Single by Thomas Rhett

from the album It Goes Like This
- Released: November 18, 2013
- Recorded: 2013
- Genre: Country
- Length: 3:09
- Label: Valory
- Songwriters: Rhett Akins; Michael Carter; Cole Swindell;
- Producer: Luke Laird

Thomas Rhett singles chronology
| "It Goes Like This" (2013) | "Get Me Some of That" (2013) | "Small Town Throwdown" (2014) |

= Get Me Some of That =

"Get Me Some of That" is a song recorded by American country music singer Thomas Rhett. It was released in November 2013 as the fourth single from his debut album, It Goes Like This. The song was written by Rhett's father Rhett Akins, along with Michael Carter and Cole Swindell.

== Critical reception ==
The song received a favorable review from Taste of Country, which called it "a clever turn of a popular expression." The review stated that "Rhett makes the sentiment sound sweeter than Georgia tea in this song." Bobby Peacock of Roughstock gave the song three and a half stars out of five, writing that "amid the lines that seem clichéd on the surface are plenty of enjoyable lines […] that lend a playfulness and wit beyond other songs of this sort." Peacock also praised the song's "laid-back" production and Rhett's "laid-back and smooth" delivery. Kevin John Coyne of Country Universe gave a mixed review of the song, rating the song a B− and stating, "The mind-numbingly dull lyric has nothing new to offer, with details that sound more like a pitch for an Axe commercial than an actual documentation of a realistic human experience" and "But Rhett sells it anyway. It’s nice to hear a guy who can actually sing being allowed to do so, without any production tricks or clumsy attempts at spoken word." The song was criticized in Maddie and Tae's "Girl in a Country Song".

== Music video ==
The music video was directed by TK McKamy and premiered in December 2013.

== Commercial performance ==
"Get Me Some of That" debuted at number 55 on the U.S. Billboard Country Airplay chart for the week of November 30, 2013. It also debuted at number 30 on the U.S. Billboard Hot Country Songs chart for the week of November 16, 2013. It reached number 94 on the U.S. Billboard Hot 100 chart for the week of January 25, 2014. The song was certified four-times Platinum by the RIAA on July 21, 2025. As of June 2014, the song has sold 747,000 copies in the U.S.

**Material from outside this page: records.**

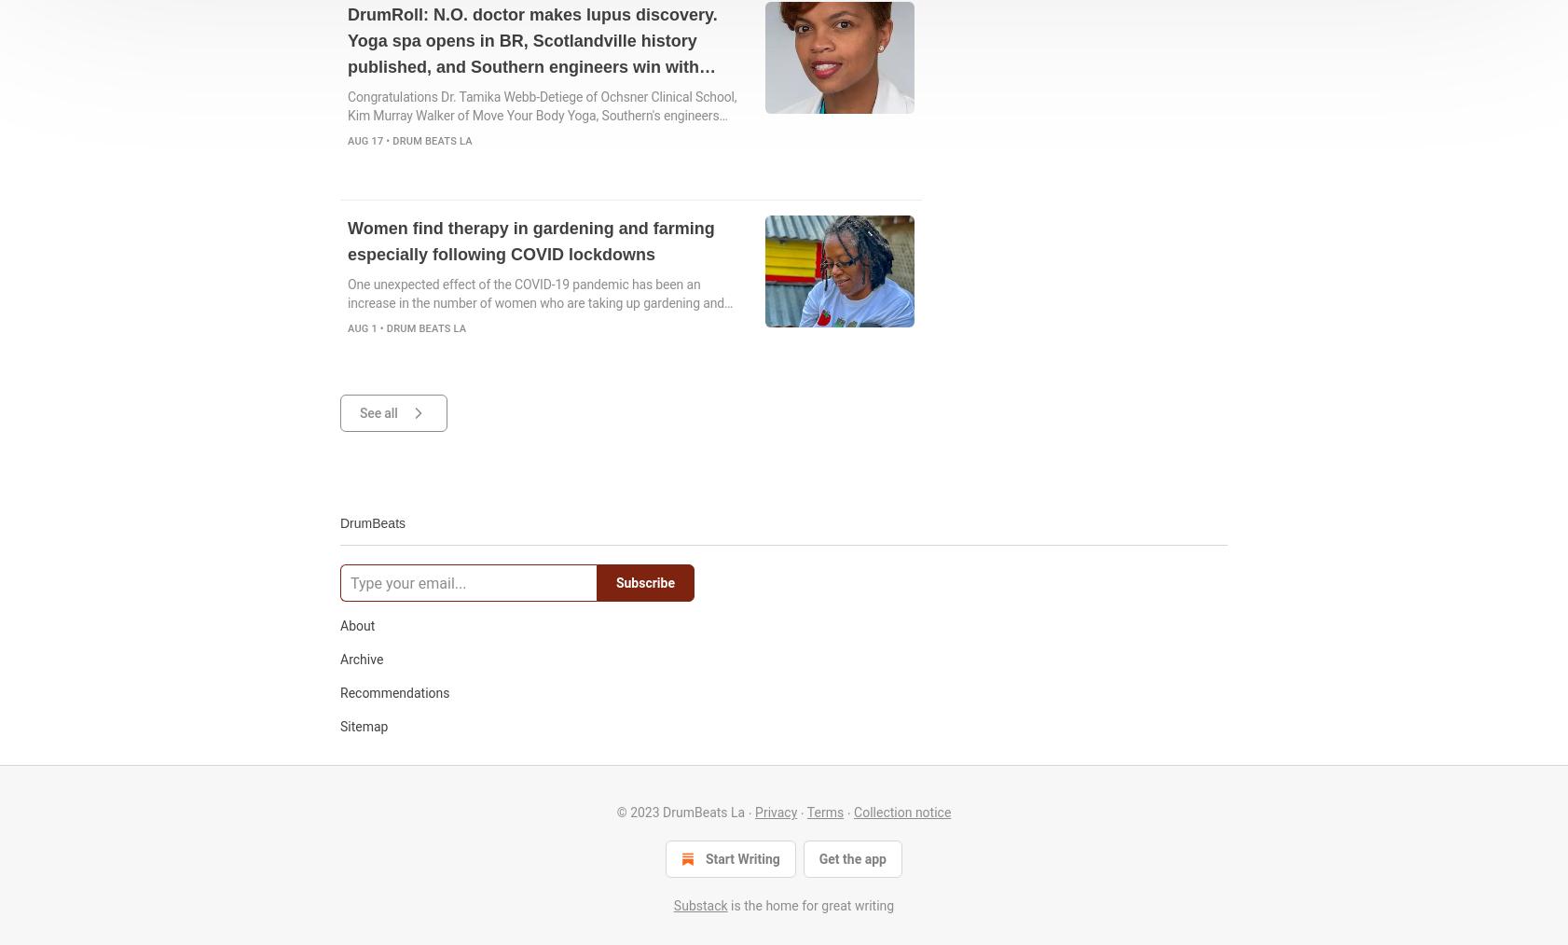  I want to click on 'DrumBeats La', so click(704, 810).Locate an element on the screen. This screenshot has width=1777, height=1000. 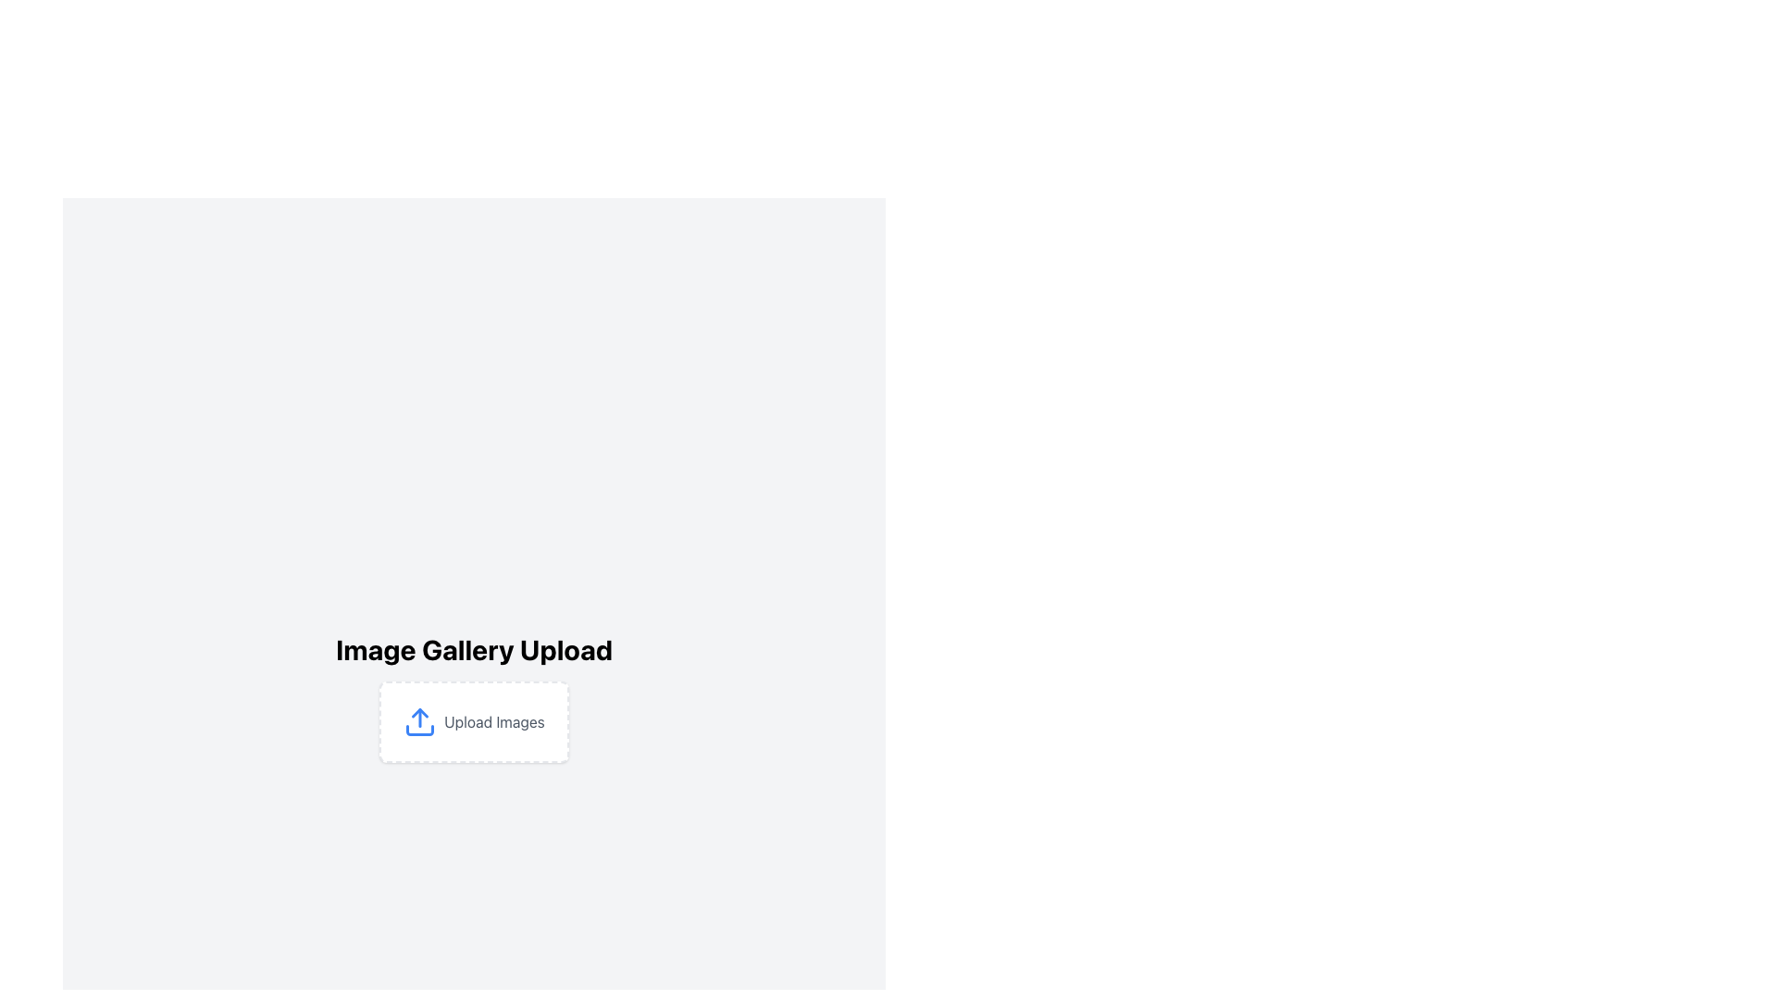
the header text label that provides context for the surrounding interface, located directly above the 'Upload Images' button is located at coordinates (474, 649).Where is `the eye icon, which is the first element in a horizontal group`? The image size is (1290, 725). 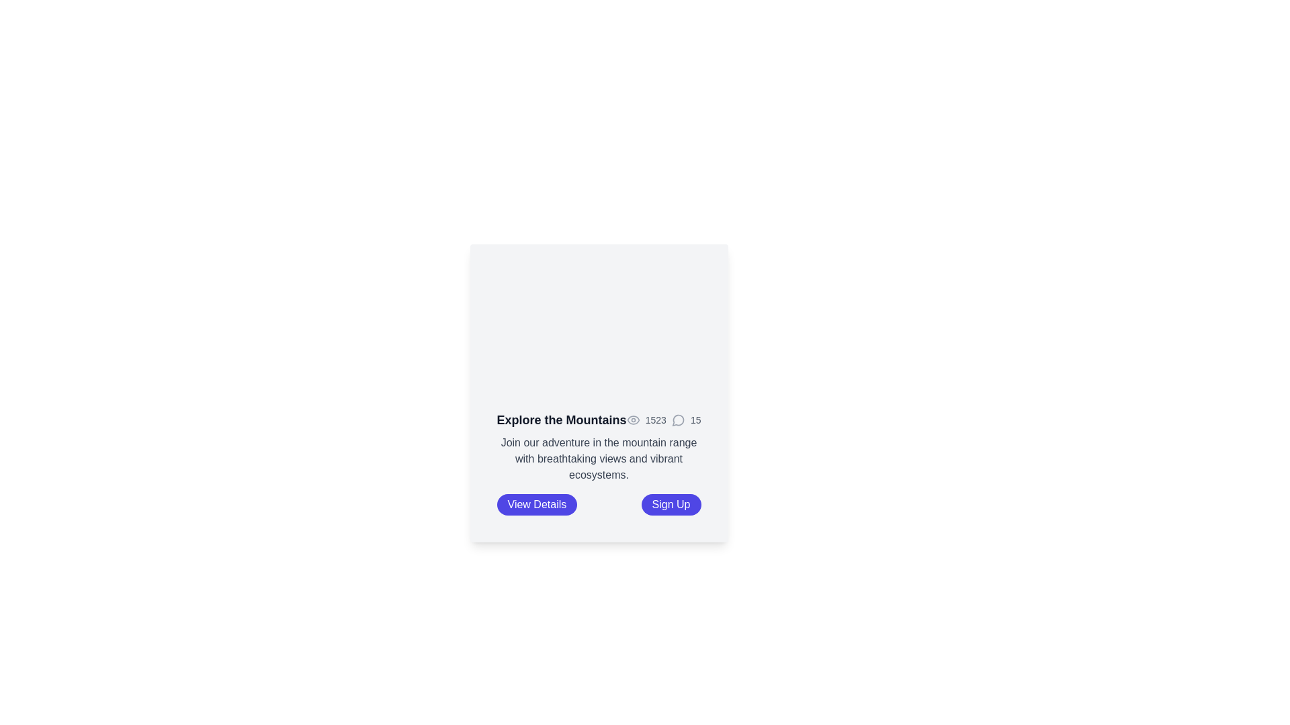 the eye icon, which is the first element in a horizontal group is located at coordinates (632, 419).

The song also debuted at number 72 on the Canadian Hot 100 chart for the week of November 16, 2013.

== Charts ==

=== Weekly charts ===

| Chart (2013–2014) | Peak position |
|---|---|
| Canada (Canadian Hot 100) | 49 |
| Canada Country (Billboard) | 6 |
| US Billboard Hot 100 | 41 |
| US Country Airplay (Billboard) | 1 |
| US Hot Country Songs (Billboard) | 4 |

=== Year-end charts ===

| Chart (2014) | Position |
|---|---|
| US Country Airplay (Billboard) | 20 |
| US Hot Country Songs (Billboard) | 16 |

==Certifications==

| Region | Certification | Certified units/sales |
| Australia (ARIA) | Gold | 35,000^{‡} |
| United States (RIAA) | 4× Platinum | 4,000,000^{‡} |
^{‡} Sales+streaming figures based on certification alone.